Veröffentlicht: 24.02.2015
Niveau: mittel
- Das klinische Fach der Neurologie hat sich Mitte des 19. Jahrhunderts entwickelt.
- Einen Durchbruch bei der funktionalen Gliederung des Gehirns stellen die nichtinvasiven Methoden der Bildgebung dar.
- Viele Lei stungen ergeben sich erst aus der Zusammenschaltung systemspezifischer Elemente des Gehirns.
- Der Mensch kann seit maximal 150 000 Jahren sprechen, seit maximal 3000 Jahren schreiben. Er forscht seit etwa 200 Jahren über das Gehirn und hat besonders in den vergangenen 100 Jahren in der Nervenheilkunde viel erreicht.
- In der philosophischen Einordnung dieser Entwicklungen sind wir deutlich zurückgeblieben.

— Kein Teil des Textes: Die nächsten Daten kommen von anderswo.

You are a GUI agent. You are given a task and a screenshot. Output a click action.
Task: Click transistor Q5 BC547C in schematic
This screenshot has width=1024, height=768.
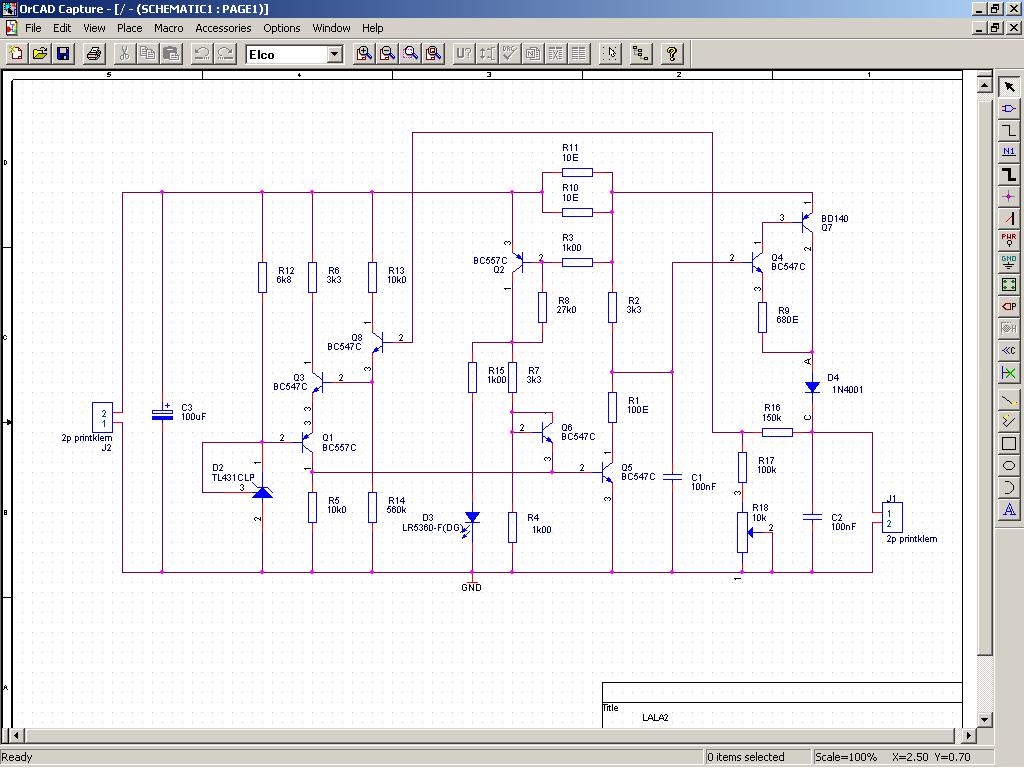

Prof. Dr. Johannes Dichgans war von 1978 bis 2005 Direktor der Neurologischen Klinik an der Universität Tübingen. Schwerpunkte seiner Forschung sind die klinische Neurophysiologie, neurodegenerative Erkrankungen und die Pathophysiologie des Kleinhirns. Sein wissenschaftlicher Einsatz und seine strukturreformerischen Vorstellungen waren entscheidend für die Gründung des Hertie-Instituts für klinische Hirnforschung in Tübingen, dessen erster Direktor er wurde. Er leitet den Senat am Deutschen Zentrum für Neurodegenerative Erkrankungen (DZNE).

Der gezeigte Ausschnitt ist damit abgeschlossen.